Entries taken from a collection
++++++++

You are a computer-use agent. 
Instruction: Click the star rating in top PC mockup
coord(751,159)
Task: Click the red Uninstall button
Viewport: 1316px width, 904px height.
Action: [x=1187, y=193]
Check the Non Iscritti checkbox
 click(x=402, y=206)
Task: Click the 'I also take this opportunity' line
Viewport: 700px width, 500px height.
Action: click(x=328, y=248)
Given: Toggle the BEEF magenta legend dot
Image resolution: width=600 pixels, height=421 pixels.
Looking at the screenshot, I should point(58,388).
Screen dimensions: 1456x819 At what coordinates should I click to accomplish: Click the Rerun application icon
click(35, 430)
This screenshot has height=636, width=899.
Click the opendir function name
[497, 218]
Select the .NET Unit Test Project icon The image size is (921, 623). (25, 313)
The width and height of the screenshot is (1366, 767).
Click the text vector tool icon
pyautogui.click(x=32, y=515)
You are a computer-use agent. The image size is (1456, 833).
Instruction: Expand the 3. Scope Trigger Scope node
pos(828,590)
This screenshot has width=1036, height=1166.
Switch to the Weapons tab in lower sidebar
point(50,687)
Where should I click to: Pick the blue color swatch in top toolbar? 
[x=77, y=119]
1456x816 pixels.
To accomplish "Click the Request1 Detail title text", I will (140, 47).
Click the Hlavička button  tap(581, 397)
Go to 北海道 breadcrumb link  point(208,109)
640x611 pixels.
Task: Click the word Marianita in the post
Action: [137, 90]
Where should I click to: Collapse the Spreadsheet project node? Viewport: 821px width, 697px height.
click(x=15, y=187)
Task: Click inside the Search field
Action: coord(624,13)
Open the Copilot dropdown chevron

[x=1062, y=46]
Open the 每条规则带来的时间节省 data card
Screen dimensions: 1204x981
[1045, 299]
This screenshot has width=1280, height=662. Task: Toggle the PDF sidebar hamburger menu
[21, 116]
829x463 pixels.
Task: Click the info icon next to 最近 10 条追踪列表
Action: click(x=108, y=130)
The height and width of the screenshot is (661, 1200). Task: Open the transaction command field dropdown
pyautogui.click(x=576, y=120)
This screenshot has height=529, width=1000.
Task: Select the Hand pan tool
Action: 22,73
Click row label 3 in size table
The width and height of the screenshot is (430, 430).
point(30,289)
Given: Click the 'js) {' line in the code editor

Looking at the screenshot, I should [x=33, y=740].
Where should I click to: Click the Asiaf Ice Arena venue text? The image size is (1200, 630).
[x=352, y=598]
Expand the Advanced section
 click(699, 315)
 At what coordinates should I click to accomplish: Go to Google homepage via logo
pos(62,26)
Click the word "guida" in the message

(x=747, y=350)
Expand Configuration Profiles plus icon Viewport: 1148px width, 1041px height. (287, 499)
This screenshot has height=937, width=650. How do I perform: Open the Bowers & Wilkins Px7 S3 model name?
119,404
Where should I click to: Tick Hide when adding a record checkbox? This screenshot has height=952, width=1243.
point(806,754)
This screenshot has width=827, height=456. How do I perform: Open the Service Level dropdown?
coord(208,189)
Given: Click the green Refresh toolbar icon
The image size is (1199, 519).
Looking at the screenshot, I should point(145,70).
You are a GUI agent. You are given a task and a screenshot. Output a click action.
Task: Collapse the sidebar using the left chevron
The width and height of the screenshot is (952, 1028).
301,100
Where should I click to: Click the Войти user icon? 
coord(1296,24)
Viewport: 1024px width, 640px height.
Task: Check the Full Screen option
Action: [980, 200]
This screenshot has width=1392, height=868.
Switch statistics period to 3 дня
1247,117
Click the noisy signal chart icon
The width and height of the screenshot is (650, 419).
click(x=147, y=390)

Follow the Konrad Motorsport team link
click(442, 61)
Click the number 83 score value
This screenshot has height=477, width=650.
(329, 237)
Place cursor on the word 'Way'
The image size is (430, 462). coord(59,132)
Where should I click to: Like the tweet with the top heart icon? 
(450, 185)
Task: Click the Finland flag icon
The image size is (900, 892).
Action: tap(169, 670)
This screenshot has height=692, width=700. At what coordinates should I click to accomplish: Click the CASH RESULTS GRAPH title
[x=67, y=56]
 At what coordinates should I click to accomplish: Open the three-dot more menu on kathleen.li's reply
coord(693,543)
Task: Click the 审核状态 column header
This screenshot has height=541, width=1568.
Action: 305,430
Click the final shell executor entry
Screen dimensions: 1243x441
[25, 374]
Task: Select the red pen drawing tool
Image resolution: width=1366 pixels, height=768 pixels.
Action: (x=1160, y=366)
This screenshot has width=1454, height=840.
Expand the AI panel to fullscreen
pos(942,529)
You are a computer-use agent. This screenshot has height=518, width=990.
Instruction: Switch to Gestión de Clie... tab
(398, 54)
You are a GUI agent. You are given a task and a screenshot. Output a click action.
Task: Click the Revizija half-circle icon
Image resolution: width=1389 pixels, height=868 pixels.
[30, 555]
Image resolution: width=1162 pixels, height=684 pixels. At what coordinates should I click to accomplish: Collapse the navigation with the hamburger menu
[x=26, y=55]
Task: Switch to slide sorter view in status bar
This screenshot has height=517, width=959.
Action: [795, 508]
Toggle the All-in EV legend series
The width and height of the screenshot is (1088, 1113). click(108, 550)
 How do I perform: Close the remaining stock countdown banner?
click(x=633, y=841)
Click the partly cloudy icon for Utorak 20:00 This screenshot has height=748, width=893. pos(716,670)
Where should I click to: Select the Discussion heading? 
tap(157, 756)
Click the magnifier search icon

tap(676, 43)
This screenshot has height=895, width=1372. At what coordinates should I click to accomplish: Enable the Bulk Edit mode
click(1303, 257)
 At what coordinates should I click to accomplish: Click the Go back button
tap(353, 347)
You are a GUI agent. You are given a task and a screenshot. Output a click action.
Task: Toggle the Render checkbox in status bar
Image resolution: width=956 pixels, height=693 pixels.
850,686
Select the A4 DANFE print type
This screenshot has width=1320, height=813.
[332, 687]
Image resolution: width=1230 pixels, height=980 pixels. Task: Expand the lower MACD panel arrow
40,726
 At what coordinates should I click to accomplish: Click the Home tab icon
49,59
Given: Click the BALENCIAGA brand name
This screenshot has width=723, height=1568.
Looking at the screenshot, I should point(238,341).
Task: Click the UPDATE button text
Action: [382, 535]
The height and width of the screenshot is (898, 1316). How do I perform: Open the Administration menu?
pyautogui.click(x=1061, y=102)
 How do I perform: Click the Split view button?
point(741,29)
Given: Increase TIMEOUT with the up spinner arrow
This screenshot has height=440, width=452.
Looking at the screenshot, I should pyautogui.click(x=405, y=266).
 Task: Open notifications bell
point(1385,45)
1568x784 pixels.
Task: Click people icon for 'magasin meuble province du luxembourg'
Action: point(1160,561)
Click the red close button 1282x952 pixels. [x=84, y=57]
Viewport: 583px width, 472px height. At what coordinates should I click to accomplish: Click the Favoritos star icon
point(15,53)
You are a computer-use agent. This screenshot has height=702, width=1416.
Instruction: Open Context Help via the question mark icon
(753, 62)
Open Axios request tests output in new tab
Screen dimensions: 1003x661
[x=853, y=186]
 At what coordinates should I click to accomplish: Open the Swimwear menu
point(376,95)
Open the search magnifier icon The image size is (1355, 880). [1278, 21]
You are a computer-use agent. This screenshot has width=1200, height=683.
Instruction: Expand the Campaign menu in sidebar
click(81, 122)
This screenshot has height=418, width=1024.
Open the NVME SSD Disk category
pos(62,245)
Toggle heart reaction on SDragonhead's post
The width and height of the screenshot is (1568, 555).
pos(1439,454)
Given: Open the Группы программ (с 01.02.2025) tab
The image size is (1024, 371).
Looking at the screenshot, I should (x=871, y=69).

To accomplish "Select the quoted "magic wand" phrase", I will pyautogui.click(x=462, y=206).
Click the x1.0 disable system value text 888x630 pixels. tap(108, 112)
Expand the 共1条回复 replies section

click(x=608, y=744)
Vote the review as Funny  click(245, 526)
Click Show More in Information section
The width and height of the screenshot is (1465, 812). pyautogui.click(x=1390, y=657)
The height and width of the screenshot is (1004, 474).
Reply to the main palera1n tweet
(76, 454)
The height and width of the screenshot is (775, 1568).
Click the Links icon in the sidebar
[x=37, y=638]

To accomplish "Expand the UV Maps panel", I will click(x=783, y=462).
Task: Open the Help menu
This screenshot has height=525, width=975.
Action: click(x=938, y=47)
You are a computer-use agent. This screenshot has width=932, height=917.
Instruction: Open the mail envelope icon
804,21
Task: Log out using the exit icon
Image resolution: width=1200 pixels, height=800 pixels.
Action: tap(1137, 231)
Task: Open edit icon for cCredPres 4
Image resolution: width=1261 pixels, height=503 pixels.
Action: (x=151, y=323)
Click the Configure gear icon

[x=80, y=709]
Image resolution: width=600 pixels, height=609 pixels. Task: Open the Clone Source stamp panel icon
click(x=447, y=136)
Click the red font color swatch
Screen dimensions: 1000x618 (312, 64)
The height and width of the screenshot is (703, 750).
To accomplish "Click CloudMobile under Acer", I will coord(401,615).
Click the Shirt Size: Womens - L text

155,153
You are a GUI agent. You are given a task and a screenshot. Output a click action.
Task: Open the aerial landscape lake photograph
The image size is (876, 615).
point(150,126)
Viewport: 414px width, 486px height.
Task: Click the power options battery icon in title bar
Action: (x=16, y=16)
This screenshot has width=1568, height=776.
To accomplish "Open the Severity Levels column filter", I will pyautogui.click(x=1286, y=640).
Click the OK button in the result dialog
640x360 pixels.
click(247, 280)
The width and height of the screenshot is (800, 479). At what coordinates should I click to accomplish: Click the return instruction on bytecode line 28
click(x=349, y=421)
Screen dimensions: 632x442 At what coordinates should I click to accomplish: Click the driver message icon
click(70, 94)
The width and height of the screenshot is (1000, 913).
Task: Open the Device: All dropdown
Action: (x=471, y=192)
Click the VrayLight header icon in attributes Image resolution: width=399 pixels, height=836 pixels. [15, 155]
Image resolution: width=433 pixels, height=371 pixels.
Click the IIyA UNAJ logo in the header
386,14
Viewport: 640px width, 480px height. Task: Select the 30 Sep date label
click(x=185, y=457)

++++++++

Given the data above, transcribe exactly the lines from the one containing "The width and height of the screenshot is (430, 430)." down to the one containing "Expand Configuration Profiles", and no others.

[YOUR RESPONSE]
The width and height of the screenshot is (430, 430).
point(30,289)
Given: Click the 'js) {' line in the code editor

Looking at the screenshot, I should [x=33, y=740].
Where should I click to: Click the Asiaf Ice Arena venue text? The image size is (1200, 630).
[x=352, y=598]
Expand the Advanced section
 click(699, 315)
 At what coordinates should I click to accomplish: Go to Google homepage via logo
pos(62,26)
Click the word "guida" in the message

(x=747, y=350)
Expand Configuration Profiles plus icon Viewport: 1148px width, 1041px height. (287, 499)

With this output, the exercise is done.